Scintillating as well is the instrumental rendition on the Robert Johnson -Elmore James work horse ‘Dust My Broom.” Hewing to the traditional arrangement, Riker’s slide guitar states the swooping introductory riff with a smooth, glistening tone and touch as he coaxes, cajoles, and caresses a gallantly melodic improvisation that simulates a singer’s expression of wonder and woe. Riker’s configurations swoop and loop over, and around the foundation. His taste in short fills, quick riffs, roiling accents in the high registers are applied with a painter’s sense of how to fill space. The classic Peggy Lee hit “Fever” (written by Eddie Cooley and John Davenport) receives a sultry interpretation by Jane Hammer, who does well with the low-key arrangement, as her whisper -like phrasing works sexily with Riker’s subdued chord work. This is the sound of seduction.; the guitar solo, spare, framed by exquisitely cresting blues bends and shadings, is the textbook example of creating musical tension and then releasing. Rocking harder is the take on Don Nix’s “Going Down,” a blues rock standard that’s had pulverizing iterations by Freddie King, and Jeff Beck, among others. 

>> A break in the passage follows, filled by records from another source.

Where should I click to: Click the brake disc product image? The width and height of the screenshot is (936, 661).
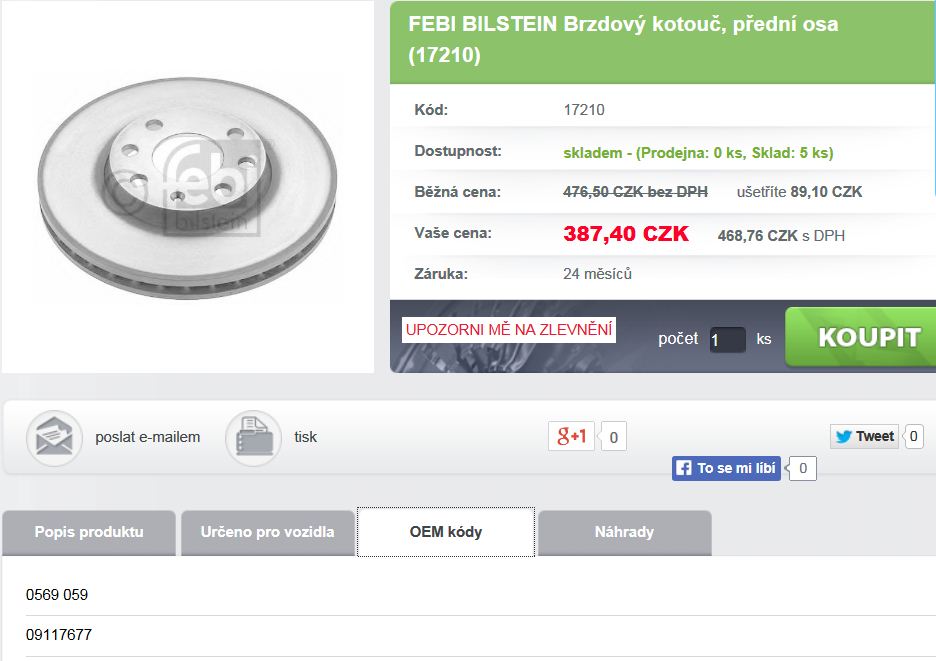[187, 186]
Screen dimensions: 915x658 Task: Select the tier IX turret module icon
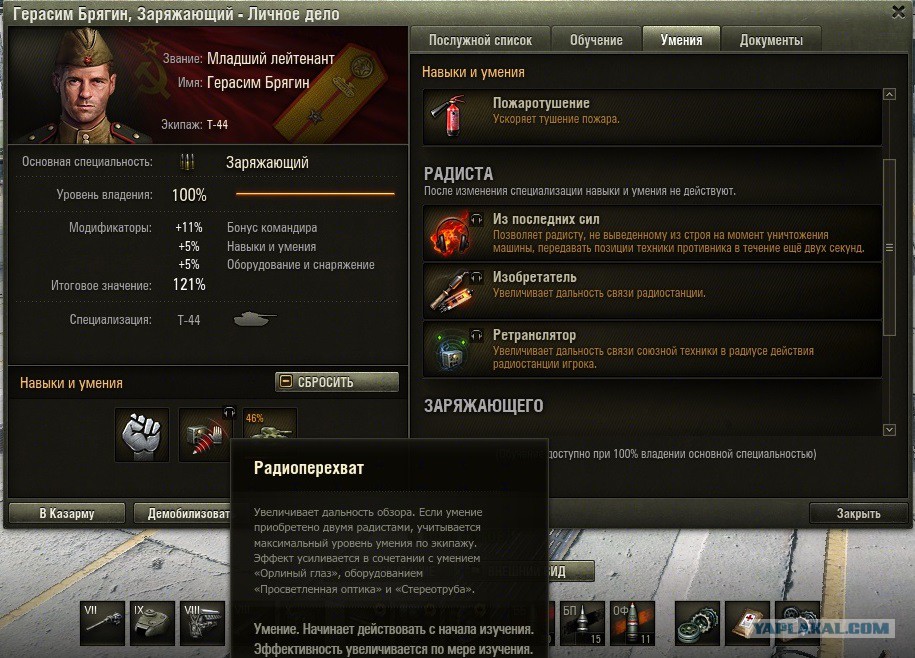tap(152, 623)
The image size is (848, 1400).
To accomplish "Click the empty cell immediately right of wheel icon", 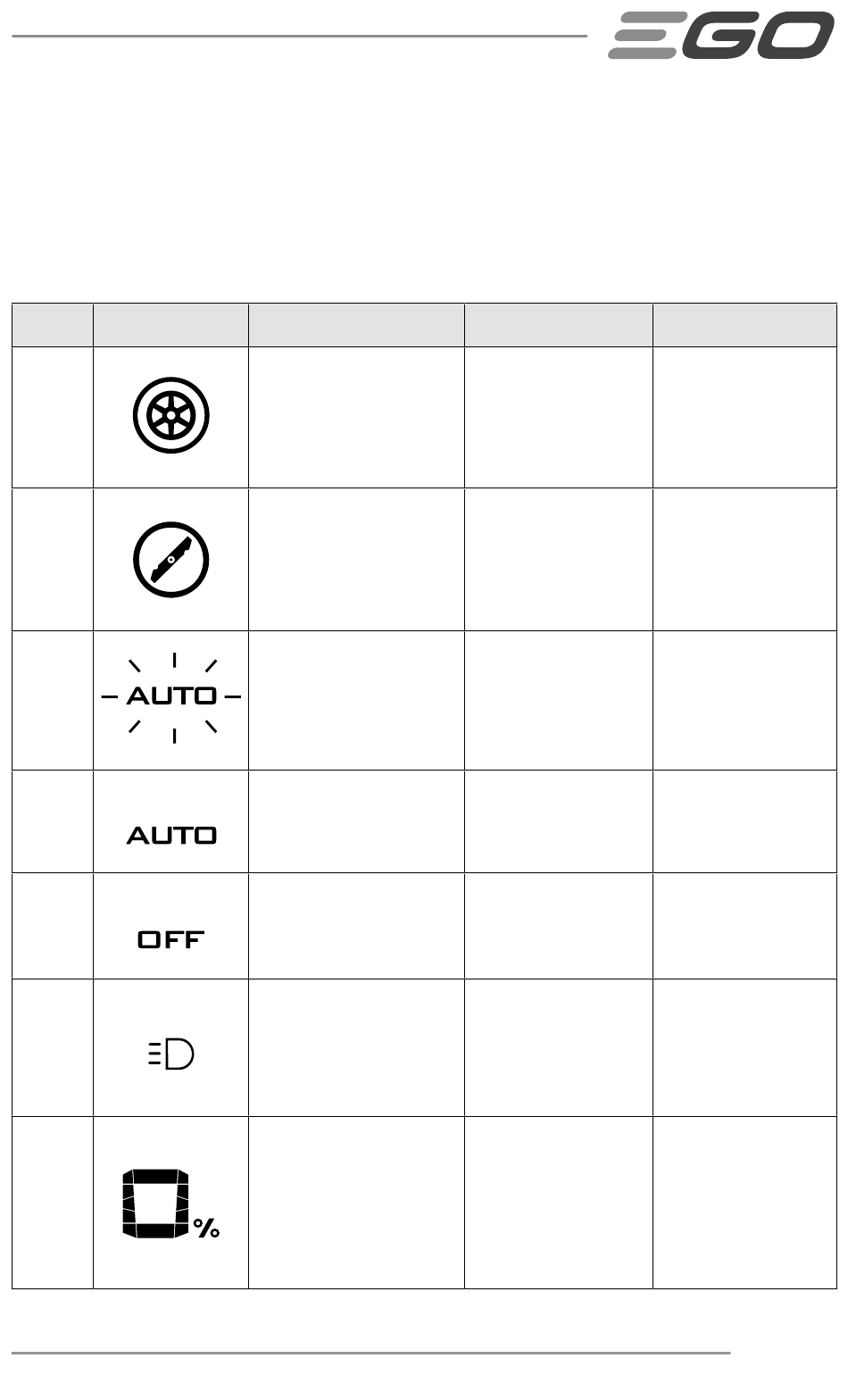I will point(356,417).
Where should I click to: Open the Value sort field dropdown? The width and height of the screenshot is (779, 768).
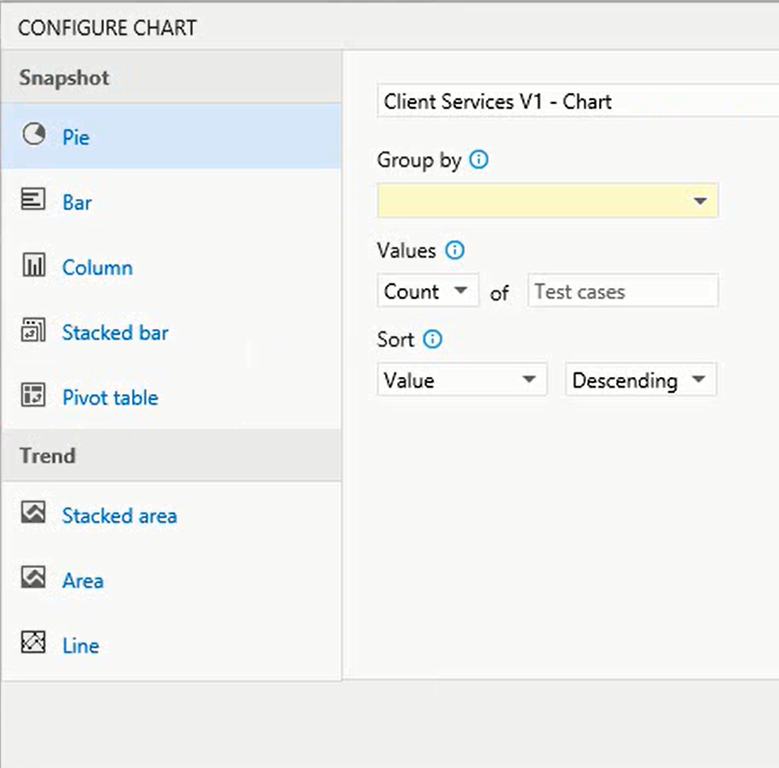pyautogui.click(x=462, y=380)
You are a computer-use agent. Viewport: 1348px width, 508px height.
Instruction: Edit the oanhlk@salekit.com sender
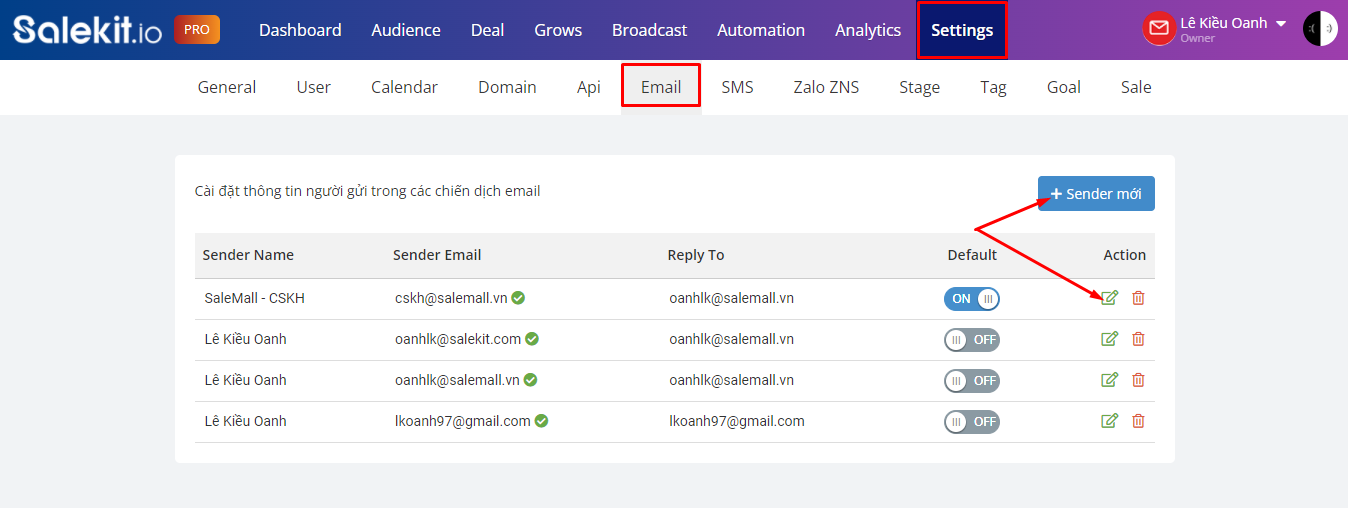[1109, 339]
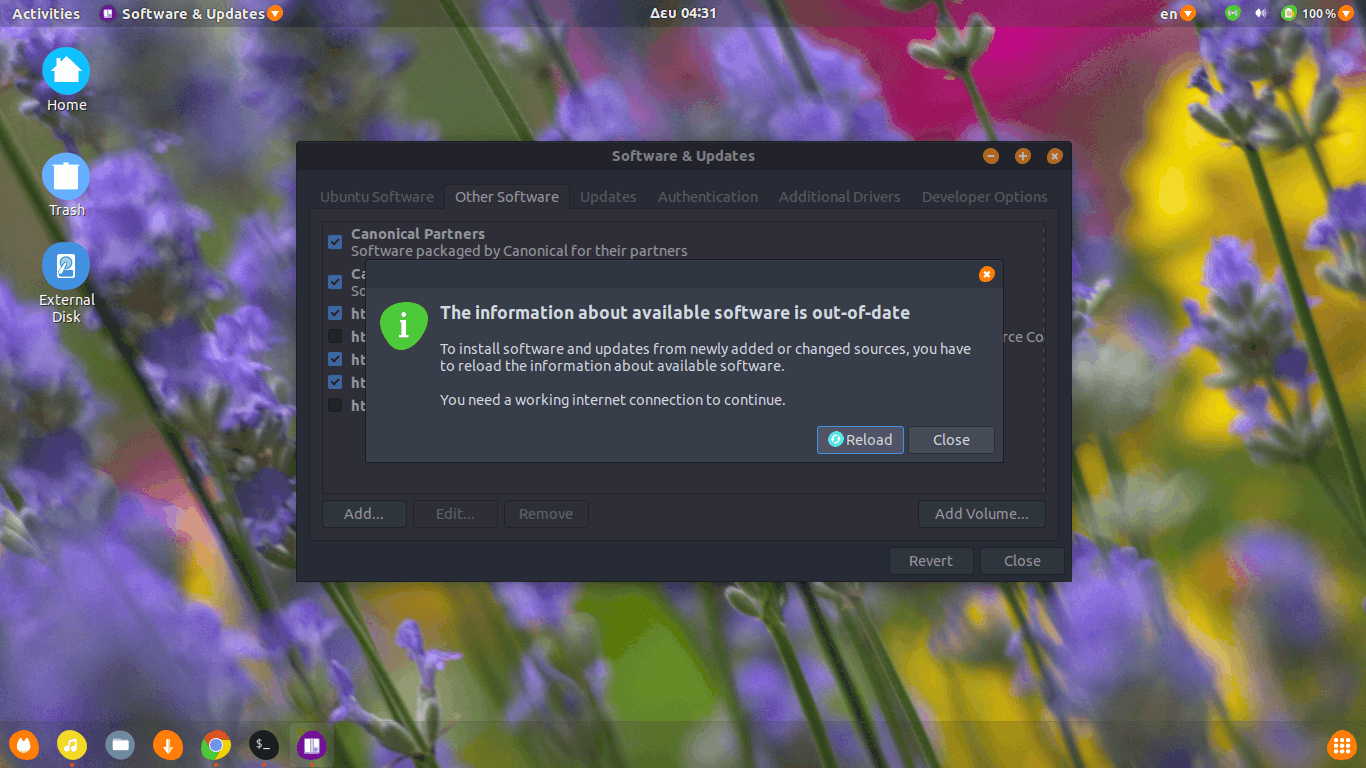Toggle the last unchecked source checkbox in list

click(x=335, y=405)
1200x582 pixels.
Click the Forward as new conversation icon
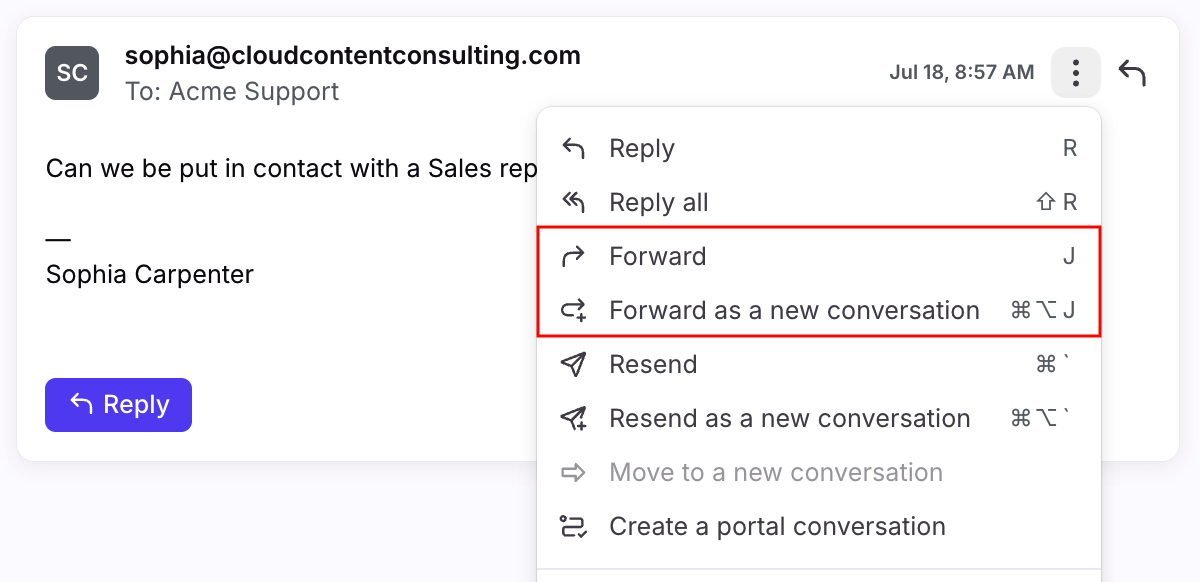(573, 311)
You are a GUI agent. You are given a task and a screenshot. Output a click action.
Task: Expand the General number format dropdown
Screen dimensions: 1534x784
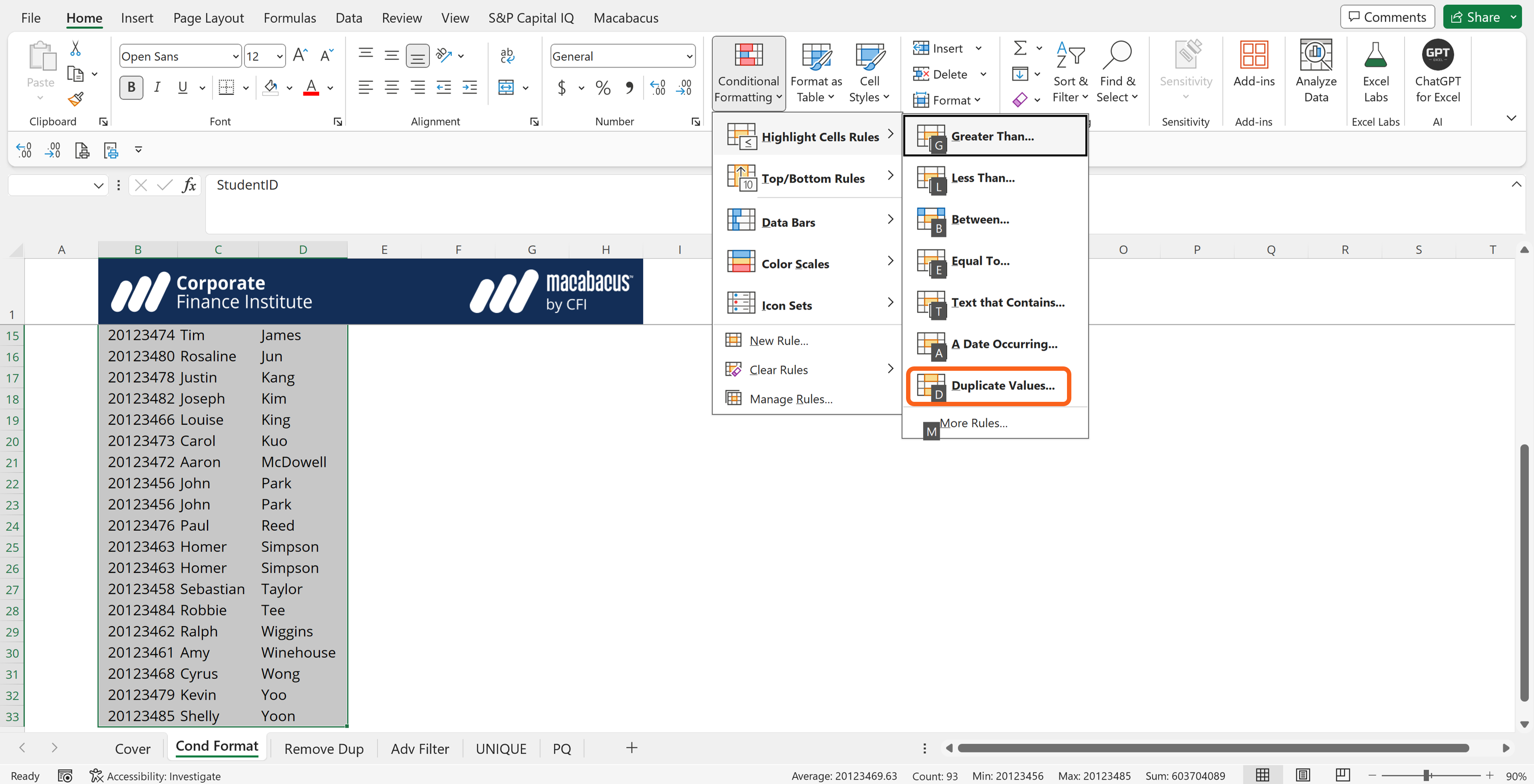[x=689, y=56]
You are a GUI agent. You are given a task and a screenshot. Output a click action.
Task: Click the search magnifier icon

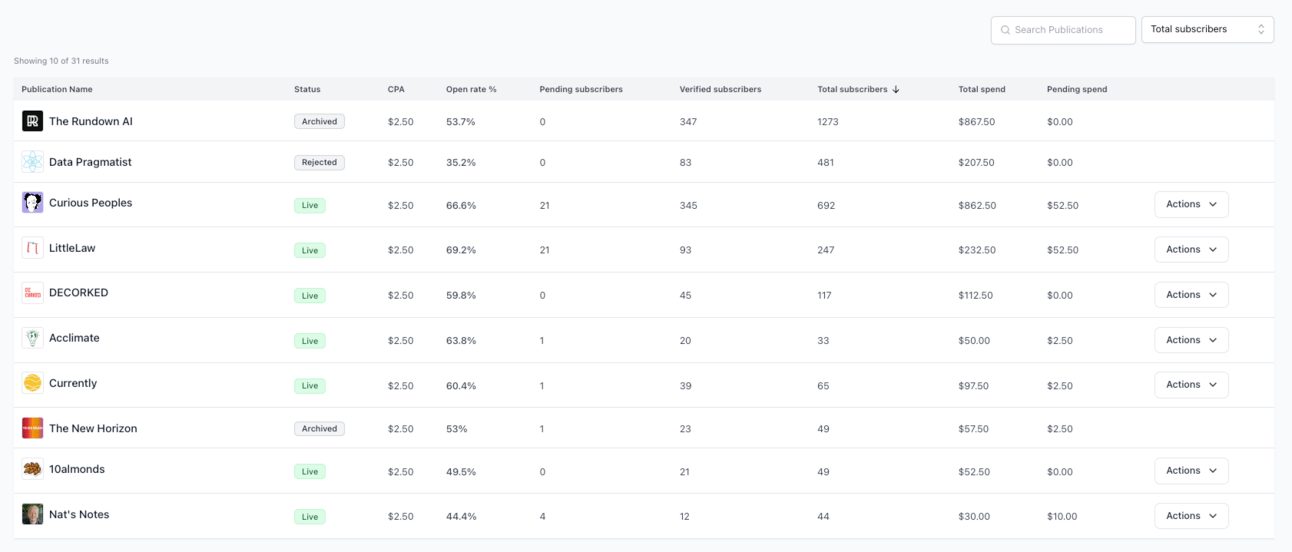tap(1005, 30)
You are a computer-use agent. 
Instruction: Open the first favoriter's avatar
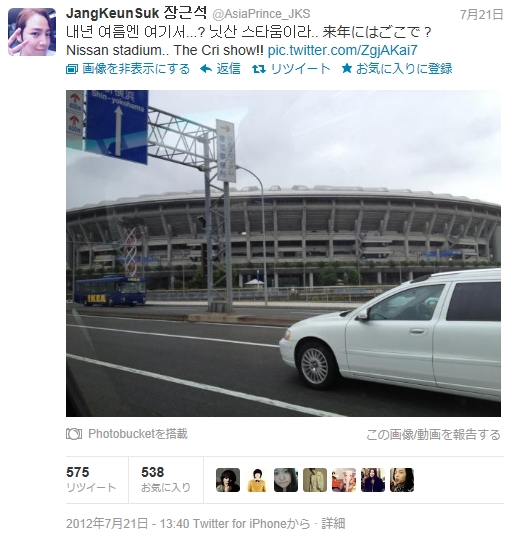point(228,480)
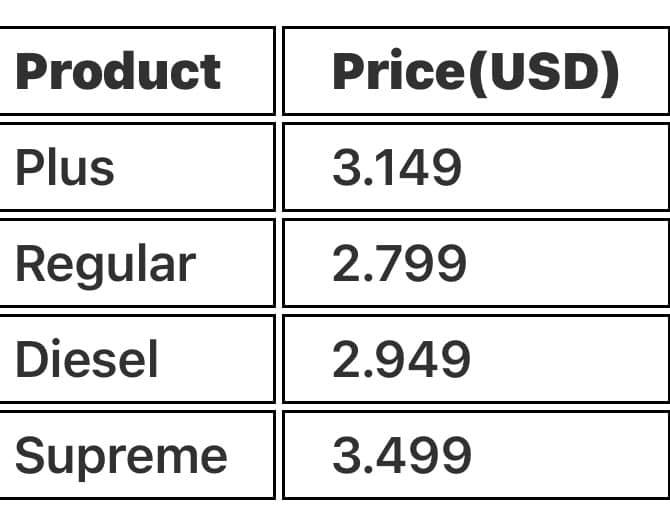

Wayne Riker takes up the tune and refuses to take a back seat. His guitar work soars, stings, and wails down the descending progression, mischievously teasing the edges of Deanna Haala’s in-your-face lead vocal. Especially bracing, in a pleasant way, is the revival of Howlin’ Wolf’s “Killing Floor,” pushed hard by Michele Lundeen’s rust-coated vocal. The band digs in hard on the changes, with bandleader Wayne unleashing a glorious and bittersweet solo, every note hitting the target dead square. I recommend paying special attention to the two other guitar displays on this fine blues outing, Bill Doggett’s “Honkey Tonk” and ‘Hank Williams’ “Move it Over.” Wayne Riker performs with the feeling and a virtuoso’s ease of play. He is simply wonderful at finding the spirit, emotion, the vibe, and verve of a song and then bringing it out with his guitar in wonderful, atypical ways.